Data listing

|---|

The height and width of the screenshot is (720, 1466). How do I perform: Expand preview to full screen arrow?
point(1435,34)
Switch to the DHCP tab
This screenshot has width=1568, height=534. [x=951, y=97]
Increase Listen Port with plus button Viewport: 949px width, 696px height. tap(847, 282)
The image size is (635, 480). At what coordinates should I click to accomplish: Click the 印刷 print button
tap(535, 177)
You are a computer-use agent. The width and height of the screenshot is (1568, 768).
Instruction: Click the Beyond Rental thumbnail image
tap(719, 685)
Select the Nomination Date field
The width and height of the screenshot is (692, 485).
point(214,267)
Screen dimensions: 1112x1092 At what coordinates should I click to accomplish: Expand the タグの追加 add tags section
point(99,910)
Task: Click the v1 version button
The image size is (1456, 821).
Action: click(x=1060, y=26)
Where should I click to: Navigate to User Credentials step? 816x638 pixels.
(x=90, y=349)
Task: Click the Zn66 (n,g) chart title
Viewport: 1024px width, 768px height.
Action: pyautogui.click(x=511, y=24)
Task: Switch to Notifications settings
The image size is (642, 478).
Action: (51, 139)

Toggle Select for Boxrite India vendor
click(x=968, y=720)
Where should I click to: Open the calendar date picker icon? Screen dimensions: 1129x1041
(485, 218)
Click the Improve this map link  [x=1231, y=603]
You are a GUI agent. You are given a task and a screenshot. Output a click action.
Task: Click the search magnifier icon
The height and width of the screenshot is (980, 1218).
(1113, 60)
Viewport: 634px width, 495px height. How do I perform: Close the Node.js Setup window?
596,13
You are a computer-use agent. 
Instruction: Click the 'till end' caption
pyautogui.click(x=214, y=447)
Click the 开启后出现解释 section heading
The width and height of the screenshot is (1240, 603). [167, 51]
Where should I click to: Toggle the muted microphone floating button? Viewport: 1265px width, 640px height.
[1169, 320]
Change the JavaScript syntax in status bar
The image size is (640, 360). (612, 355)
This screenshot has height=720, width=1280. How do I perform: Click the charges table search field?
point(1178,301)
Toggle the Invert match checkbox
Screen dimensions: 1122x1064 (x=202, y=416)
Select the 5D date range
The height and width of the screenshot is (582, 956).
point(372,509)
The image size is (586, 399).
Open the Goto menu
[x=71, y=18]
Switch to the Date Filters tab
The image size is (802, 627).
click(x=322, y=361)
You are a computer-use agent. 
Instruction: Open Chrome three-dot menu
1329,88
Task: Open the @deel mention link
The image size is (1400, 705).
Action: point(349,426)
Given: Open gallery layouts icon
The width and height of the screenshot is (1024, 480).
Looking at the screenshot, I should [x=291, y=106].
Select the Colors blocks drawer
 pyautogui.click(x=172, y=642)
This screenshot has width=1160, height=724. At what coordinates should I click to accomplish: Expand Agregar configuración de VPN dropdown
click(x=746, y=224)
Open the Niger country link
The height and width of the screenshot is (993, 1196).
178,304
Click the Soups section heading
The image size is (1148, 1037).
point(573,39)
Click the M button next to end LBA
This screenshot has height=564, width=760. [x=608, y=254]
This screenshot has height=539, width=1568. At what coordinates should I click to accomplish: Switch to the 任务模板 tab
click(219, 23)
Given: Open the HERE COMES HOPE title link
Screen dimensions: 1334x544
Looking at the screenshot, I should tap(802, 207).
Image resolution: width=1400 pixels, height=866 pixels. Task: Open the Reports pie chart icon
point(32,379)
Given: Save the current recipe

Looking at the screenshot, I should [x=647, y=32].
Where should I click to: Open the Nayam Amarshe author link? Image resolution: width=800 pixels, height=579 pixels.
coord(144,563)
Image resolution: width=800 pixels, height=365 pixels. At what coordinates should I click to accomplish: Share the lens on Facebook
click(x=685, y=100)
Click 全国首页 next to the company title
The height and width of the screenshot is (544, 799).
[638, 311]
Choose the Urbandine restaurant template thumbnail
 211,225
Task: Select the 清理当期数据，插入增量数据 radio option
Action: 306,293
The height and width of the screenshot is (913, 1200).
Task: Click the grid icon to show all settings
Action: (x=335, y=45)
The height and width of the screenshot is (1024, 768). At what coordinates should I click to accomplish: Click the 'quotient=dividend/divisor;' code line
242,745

|---|

:: WHAT YOU ARE ASKED TO DO ::
Please arrange the rows as a two-column CSV with the columns "request" and "answer", one line per request, covering the rows from the start up to and including the line with "tap(535, 177)". Put each request and its answer in a single quoted field, with any line breaks replaced by spaces.

:: EXERCISE RESPONSE ::
request,answer
"The height and width of the screenshot is (720, 1466). How do I perform: Expand preview to full screen arrow?","point(1435,34)"
"Switch to the DHCP tab","This screenshot has width=1568, height=534. [x=951, y=97]"
"Increase Listen Port with plus button Viewport: 949px width, 696px height.","tap(847, 282)"
"The image size is (635, 480). At what coordinates should I click to accomplish: Click the 印刷 print button","tap(535, 177)"